The country of Puerto Rico?
According to the Senate Judiciary Committee, Moore received his BA from the University of Illinois and a MA in Economics from George Mason University. He has covered Washington policy debates and state issues as a Senior Economics Correspondent for the Wall Street Journal and served on its Editorial Board. He is the Founder of the Club for Growth and the Free Enterprise Fund and the author of five books, most recently, The Wealth of States.
Less credentialed Americans can be cut some slack if they don’t know that Puerto Rico is not a country but a U.S. territory. With 3.4 million U.S. citizens living there, Puerto Rico is the most populated of the five U.S. territories, which also include Guam, American Samoa, the United States Virgin Islands and the Northern Mariana Islands. U.S. citizens residing in these territories cannot vote for President, have no U.S. Senate representation, and are represented by a single member in the House of Representatives with no formal voting power.

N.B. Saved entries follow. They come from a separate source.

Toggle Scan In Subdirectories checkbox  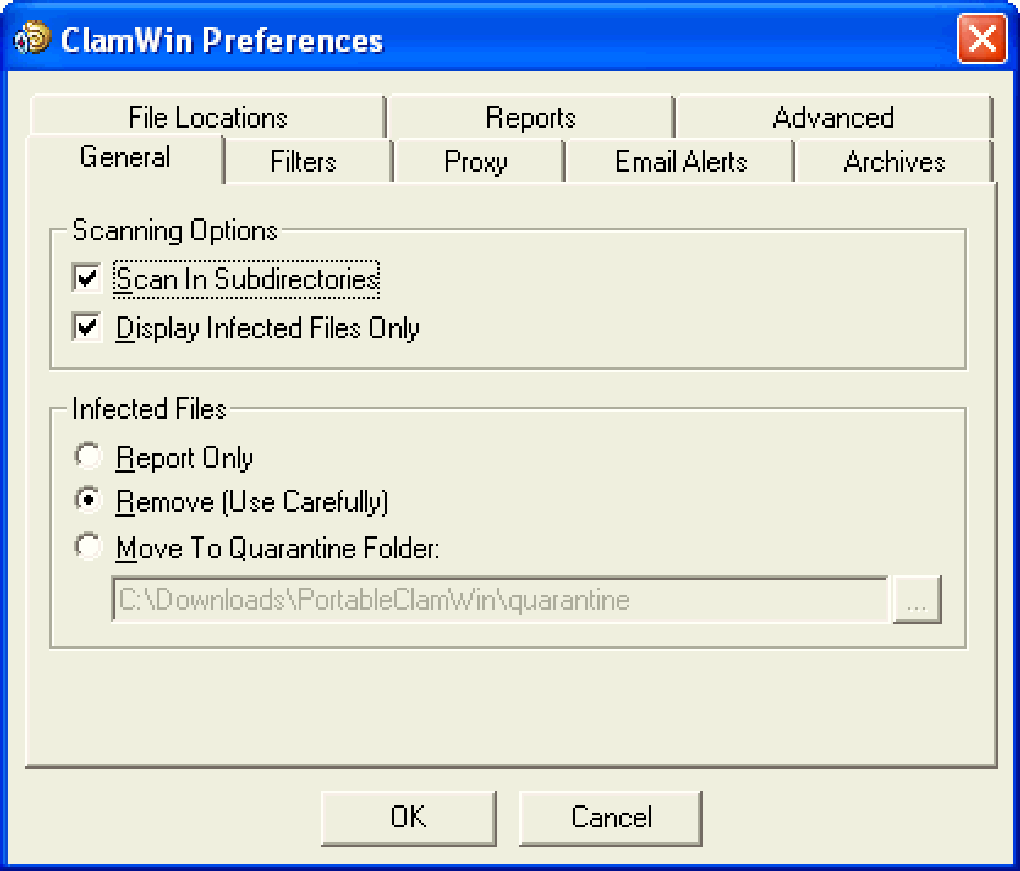(x=88, y=277)
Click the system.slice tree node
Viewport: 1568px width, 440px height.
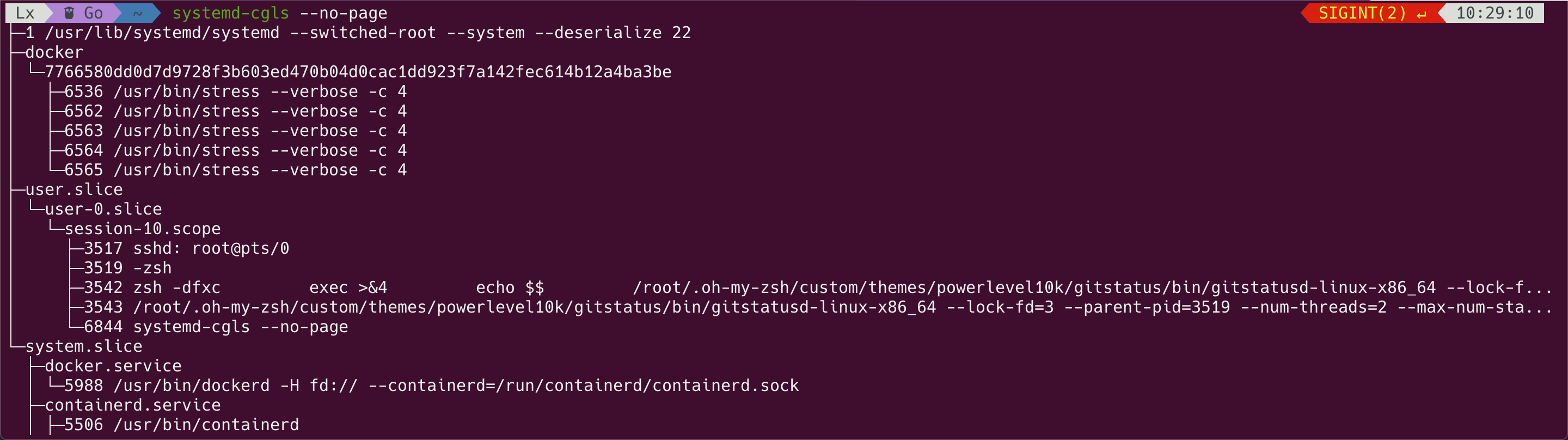click(83, 346)
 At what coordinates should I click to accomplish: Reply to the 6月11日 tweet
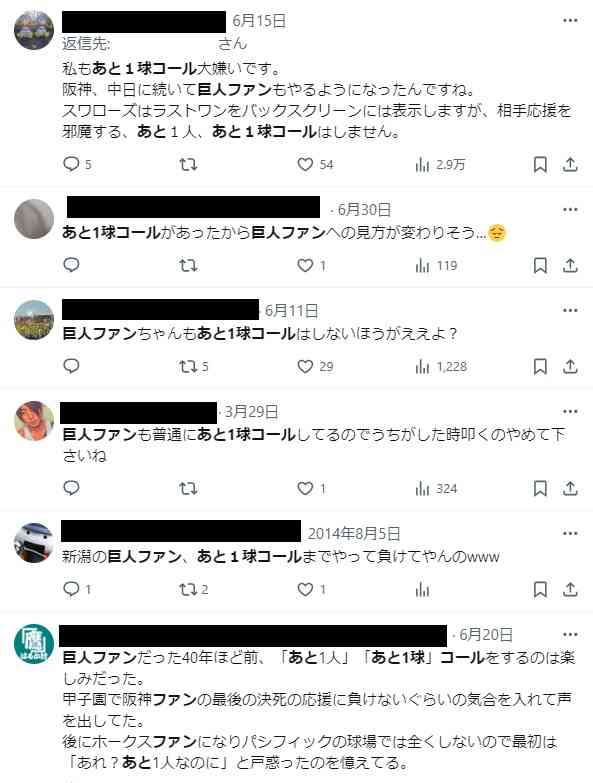click(x=71, y=367)
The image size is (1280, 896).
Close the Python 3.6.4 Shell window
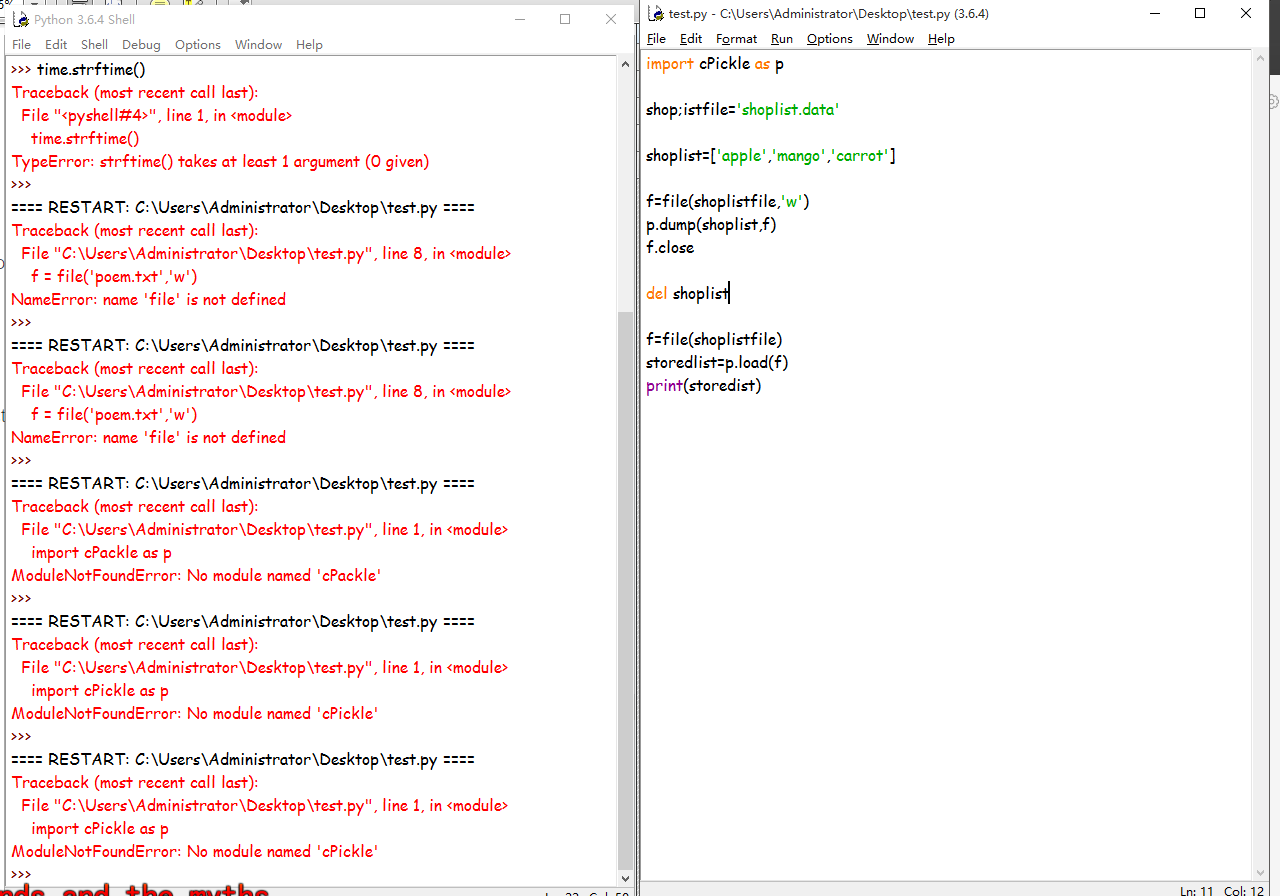coord(611,19)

Puerto Rico is sometimes referred to as a possession of the United States. It is also called a colony. People frequently consider Puerto Rico to be a “Commonwealth,” implying that Puerto Rico has a special status, but this word has no practical meaning. Several U.S. states also call themselves “commonwealths.”

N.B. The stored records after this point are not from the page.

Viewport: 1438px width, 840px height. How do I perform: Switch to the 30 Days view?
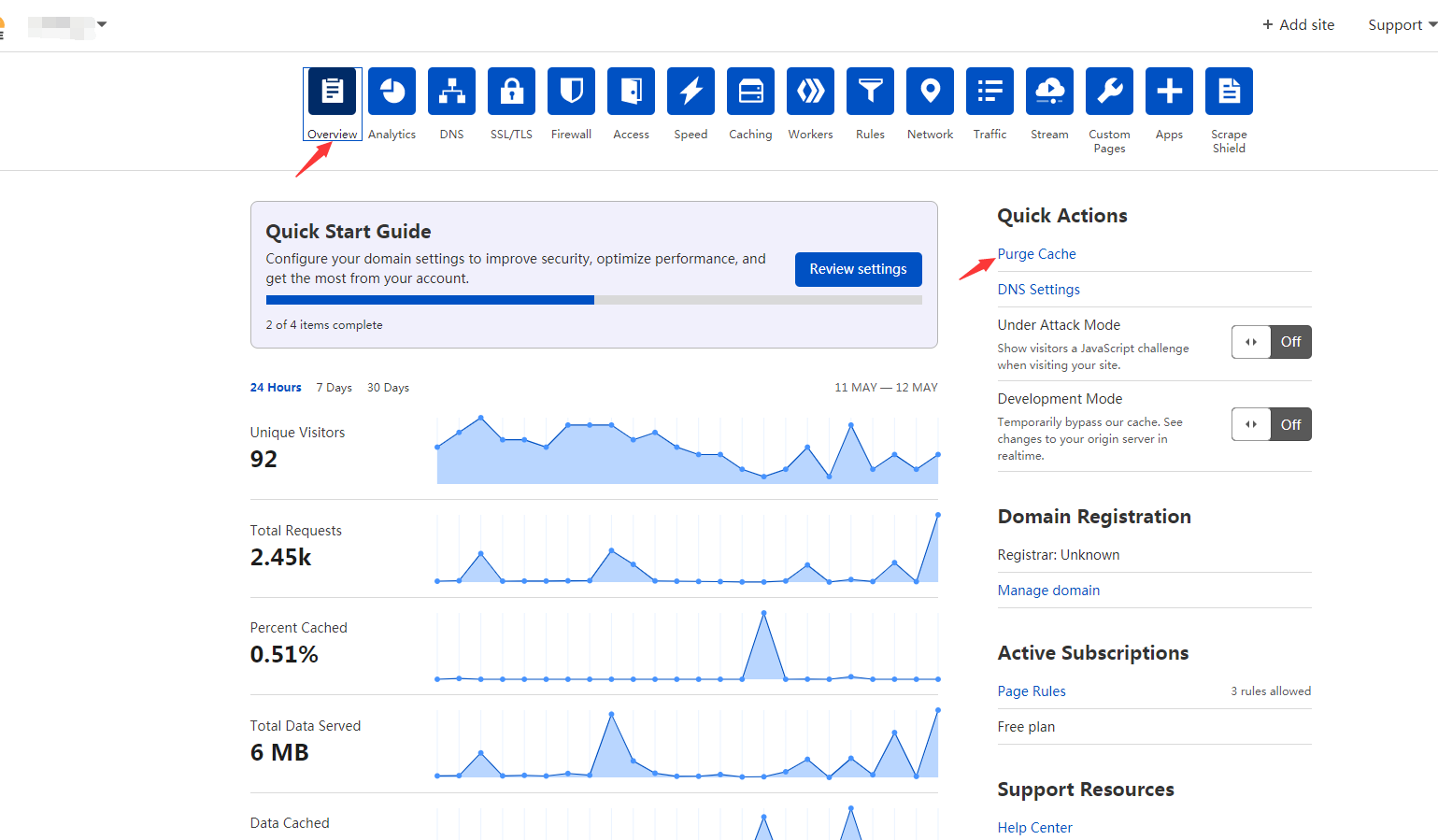click(388, 388)
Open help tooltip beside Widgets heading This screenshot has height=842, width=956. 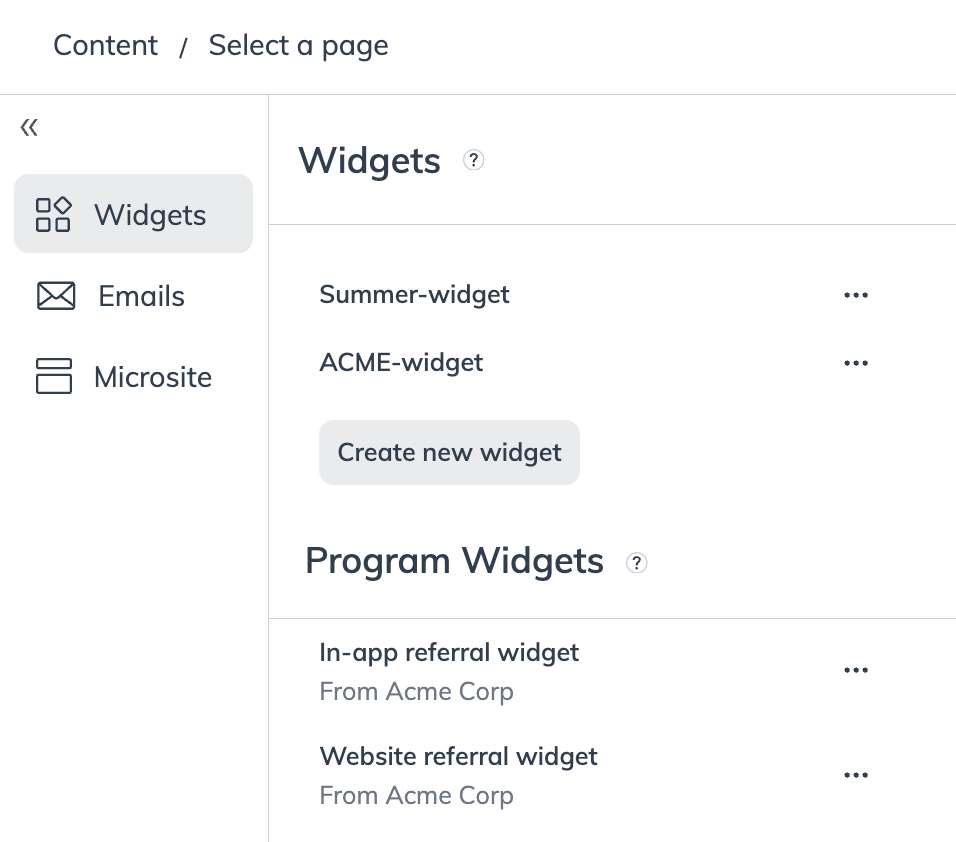pyautogui.click(x=474, y=160)
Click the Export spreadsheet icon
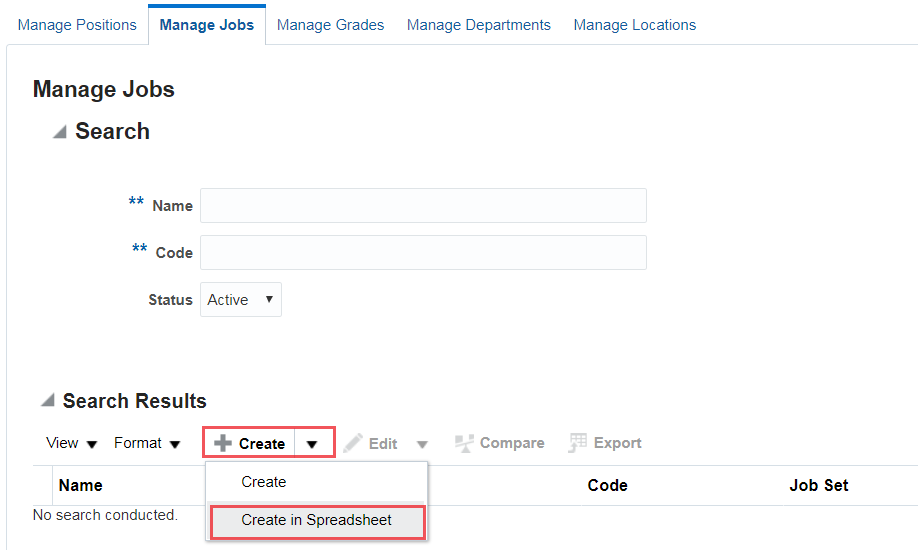 (x=577, y=443)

Perhaps the confusion over Puerto Rico’s political status stems from the fact that Puerto Rico has sent athletes to the Olympics — sometimes playing for the U.S. and other times representing only Puerto Rico. Puerto Rico has also sent contestants to the Miss Universe pageant. Yet special recognition by Olympic and pageant committees does not make Puerto Rico an independent country. The U.S. Justice Department has been clear on that point as recently as January when it argued before the Supreme Court that Puerto Rico is, indeed, a U.S. territory.